## Input records

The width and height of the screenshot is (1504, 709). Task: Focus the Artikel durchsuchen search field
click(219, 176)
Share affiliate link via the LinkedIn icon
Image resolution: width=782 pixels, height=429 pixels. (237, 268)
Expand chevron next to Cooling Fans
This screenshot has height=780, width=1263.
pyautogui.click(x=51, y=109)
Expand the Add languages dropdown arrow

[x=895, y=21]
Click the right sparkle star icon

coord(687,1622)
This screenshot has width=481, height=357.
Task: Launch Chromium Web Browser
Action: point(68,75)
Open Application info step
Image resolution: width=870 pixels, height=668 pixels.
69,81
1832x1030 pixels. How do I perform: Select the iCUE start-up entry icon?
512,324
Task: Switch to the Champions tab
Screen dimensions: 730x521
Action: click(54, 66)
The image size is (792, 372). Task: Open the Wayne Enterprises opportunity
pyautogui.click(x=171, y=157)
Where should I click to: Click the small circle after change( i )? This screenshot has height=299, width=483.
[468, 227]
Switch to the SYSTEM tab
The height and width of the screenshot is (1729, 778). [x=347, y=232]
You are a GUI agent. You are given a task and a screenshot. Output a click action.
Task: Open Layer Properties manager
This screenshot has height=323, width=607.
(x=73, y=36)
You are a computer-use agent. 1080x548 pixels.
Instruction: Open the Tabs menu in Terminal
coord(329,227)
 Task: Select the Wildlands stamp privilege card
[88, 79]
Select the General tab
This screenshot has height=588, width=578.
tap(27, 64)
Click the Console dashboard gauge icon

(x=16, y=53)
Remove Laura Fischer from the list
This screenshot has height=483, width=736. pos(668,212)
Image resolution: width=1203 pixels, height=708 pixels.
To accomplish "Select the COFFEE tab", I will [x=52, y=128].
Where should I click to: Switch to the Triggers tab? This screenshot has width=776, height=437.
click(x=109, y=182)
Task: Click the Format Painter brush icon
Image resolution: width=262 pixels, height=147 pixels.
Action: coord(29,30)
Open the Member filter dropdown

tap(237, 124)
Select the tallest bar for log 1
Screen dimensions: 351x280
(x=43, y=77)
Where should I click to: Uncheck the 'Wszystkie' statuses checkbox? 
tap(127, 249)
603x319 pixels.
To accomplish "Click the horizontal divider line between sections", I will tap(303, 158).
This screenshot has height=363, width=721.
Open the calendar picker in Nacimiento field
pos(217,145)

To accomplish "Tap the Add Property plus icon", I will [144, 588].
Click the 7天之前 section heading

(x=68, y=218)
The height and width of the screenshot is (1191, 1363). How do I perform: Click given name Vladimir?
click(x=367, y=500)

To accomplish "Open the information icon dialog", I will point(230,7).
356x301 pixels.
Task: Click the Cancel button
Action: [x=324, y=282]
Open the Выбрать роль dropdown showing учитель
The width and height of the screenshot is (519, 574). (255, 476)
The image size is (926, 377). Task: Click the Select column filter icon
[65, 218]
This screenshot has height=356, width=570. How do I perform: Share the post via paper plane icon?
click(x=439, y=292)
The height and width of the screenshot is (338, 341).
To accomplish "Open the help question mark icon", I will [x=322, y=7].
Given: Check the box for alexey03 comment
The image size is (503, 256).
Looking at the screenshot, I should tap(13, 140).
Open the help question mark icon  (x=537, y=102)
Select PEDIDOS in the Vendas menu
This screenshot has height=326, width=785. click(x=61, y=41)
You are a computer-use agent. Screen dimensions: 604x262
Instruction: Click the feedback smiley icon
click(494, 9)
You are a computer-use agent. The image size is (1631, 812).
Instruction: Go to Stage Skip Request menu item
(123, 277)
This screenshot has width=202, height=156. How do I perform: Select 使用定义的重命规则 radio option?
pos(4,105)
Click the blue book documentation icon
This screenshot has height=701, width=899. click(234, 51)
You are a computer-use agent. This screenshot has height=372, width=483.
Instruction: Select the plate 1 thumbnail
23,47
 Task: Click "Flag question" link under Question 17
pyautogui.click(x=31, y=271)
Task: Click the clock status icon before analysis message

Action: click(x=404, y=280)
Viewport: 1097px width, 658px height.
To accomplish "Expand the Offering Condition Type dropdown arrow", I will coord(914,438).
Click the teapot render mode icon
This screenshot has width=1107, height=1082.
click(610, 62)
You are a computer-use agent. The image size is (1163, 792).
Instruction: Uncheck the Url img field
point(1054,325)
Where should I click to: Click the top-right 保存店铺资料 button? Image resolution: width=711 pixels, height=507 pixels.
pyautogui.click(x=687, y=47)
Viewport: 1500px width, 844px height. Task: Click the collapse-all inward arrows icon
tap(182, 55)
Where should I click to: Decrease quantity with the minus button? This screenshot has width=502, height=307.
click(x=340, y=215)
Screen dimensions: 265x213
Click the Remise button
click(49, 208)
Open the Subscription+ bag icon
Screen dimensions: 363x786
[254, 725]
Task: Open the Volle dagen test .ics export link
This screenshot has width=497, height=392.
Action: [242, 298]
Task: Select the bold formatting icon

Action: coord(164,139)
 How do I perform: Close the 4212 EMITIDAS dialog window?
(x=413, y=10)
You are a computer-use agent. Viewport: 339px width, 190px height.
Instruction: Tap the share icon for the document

## Short task
Copy the lines above verbatim.

## The answer
The width and height of the screenshot is (1504, 709). Task: Focus the Artikel durchsuchen search field
click(219, 176)
Share affiliate link via the LinkedIn icon
Image resolution: width=782 pixels, height=429 pixels. (237, 268)
Expand chevron next to Cooling Fans
This screenshot has height=780, width=1263.
pyautogui.click(x=51, y=109)
Expand the Add languages dropdown arrow

[x=895, y=21]
Click the right sparkle star icon

coord(687,1622)
This screenshot has width=481, height=357.
Task: Launch Chromium Web Browser
Action: point(68,75)
Open Application info step
Image resolution: width=870 pixels, height=668 pixels.
69,81
1832x1030 pixels. How do I perform: Select the iCUE start-up entry icon?
512,324
Task: Switch to the Champions tab
Screen dimensions: 730x521
Action: click(54, 66)
The image size is (792, 372). Task: Open the Wayne Enterprises opportunity
pyautogui.click(x=171, y=157)
Where should I click to: Click the small circle after change( i )? This screenshot has height=299, width=483.
[468, 227]
Switch to the SYSTEM tab
The height and width of the screenshot is (1729, 778). [x=347, y=232]
You are a GUI agent. You are given a task and a screenshot. Output a click action.
Task: Open Layer Properties manager
This screenshot has height=323, width=607.
(x=73, y=36)
You are a computer-use agent. 1080x548 pixels.
Instruction: Open the Tabs menu in Terminal
coord(329,227)
 Task: Select the Wildlands stamp privilege card
[88, 79]
Select the General tab
This screenshot has height=588, width=578.
tap(27, 64)
Click the Console dashboard gauge icon

(x=16, y=53)
Remove Laura Fischer from the list
This screenshot has height=483, width=736. pos(668,212)
Image resolution: width=1203 pixels, height=708 pixels.
To accomplish "Select the COFFEE tab", I will [x=52, y=128].
Where should I click to: Switch to the Triggers tab? This screenshot has width=776, height=437.
click(x=109, y=182)
Task: Click the Format Painter brush icon
Image resolution: width=262 pixels, height=147 pixels.
Action: coord(29,30)
Open the Member filter dropdown

tap(237, 124)
Select the tallest bar for log 1
Screen dimensions: 351x280
(x=43, y=77)
Where should I click to: Uncheck the 'Wszystkie' statuses checkbox? 
tap(127, 249)
603x319 pixels.
To accomplish "Click the horizontal divider line between sections", I will tap(303, 158).
This screenshot has height=363, width=721.
Open the calendar picker in Nacimiento field
pos(217,145)

To accomplish "Tap the Add Property plus icon", I will [144, 588].
Click the 7天之前 section heading

(x=68, y=218)
The height and width of the screenshot is (1191, 1363). How do I perform: Click given name Vladimir?
click(x=367, y=500)

To accomplish "Open the information icon dialog", I will point(230,7).
356x301 pixels.
Task: Click the Cancel button
Action: [x=324, y=282]
Open the Выбрать роль dropdown showing учитель
The width and height of the screenshot is (519, 574). (255, 476)
The image size is (926, 377). Task: Click the Select column filter icon
[65, 218]
This screenshot has height=356, width=570. How do I perform: Share the post via paper plane icon?
click(x=439, y=292)
The height and width of the screenshot is (338, 341).
To accomplish "Open the help question mark icon", I will [x=322, y=7].
Given: Check the box for alexey03 comment
The image size is (503, 256).
Looking at the screenshot, I should tap(13, 140).
Open the help question mark icon  (x=537, y=102)
Select PEDIDOS in the Vendas menu
This screenshot has height=326, width=785. click(x=61, y=41)
You are a computer-use agent. Screen dimensions: 604x262
Instruction: Click the feedback smiley icon
click(494, 9)
You are a computer-use agent. The image size is (1631, 812).
Instruction: Go to Stage Skip Request menu item
(123, 277)
This screenshot has width=202, height=156. How do I perform: Select 使用定义的重命规则 radio option?
pos(4,105)
Click the blue book documentation icon
This screenshot has height=701, width=899. click(234, 51)
You are a computer-use agent. This screenshot has height=372, width=483.
Instruction: Select the plate 1 thumbnail
23,47
 Task: Click "Flag question" link under Question 17
pyautogui.click(x=31, y=271)
Task: Click the clock status icon before analysis message

Action: click(x=404, y=280)
Viewport: 1097px width, 658px height.
To accomplish "Expand the Offering Condition Type dropdown arrow", I will coord(914,438).
Click the teapot render mode icon
This screenshot has width=1107, height=1082.
click(610, 62)
You are a computer-use agent. The image size is (1163, 792).
Instruction: Uncheck the Url img field
point(1054,325)
Where should I click to: Click the top-right 保存店铺资料 button? Image resolution: width=711 pixels, height=507 pixels.
pyautogui.click(x=687, y=47)
Viewport: 1500px width, 844px height. Task: Click the collapse-all inward arrows icon
tap(182, 55)
Where should I click to: Decrease quantity with the minus button? This screenshot has width=502, height=307.
click(x=340, y=215)
Screen dimensions: 265x213
Click the Remise button
click(49, 208)
Open the Subscription+ bag icon
Screen dimensions: 363x786
[254, 725]
Task: Open the Volle dagen test .ics export link
This screenshot has width=497, height=392.
Action: [242, 298]
Task: Select the bold formatting icon

Action: coord(164,139)
 How do I perform: Close the 4212 EMITIDAS dialog window?
(x=413, y=10)
You are a computer-use agent. Viewport: 339px width, 190px height.
Instruction: Tap the share icon for the document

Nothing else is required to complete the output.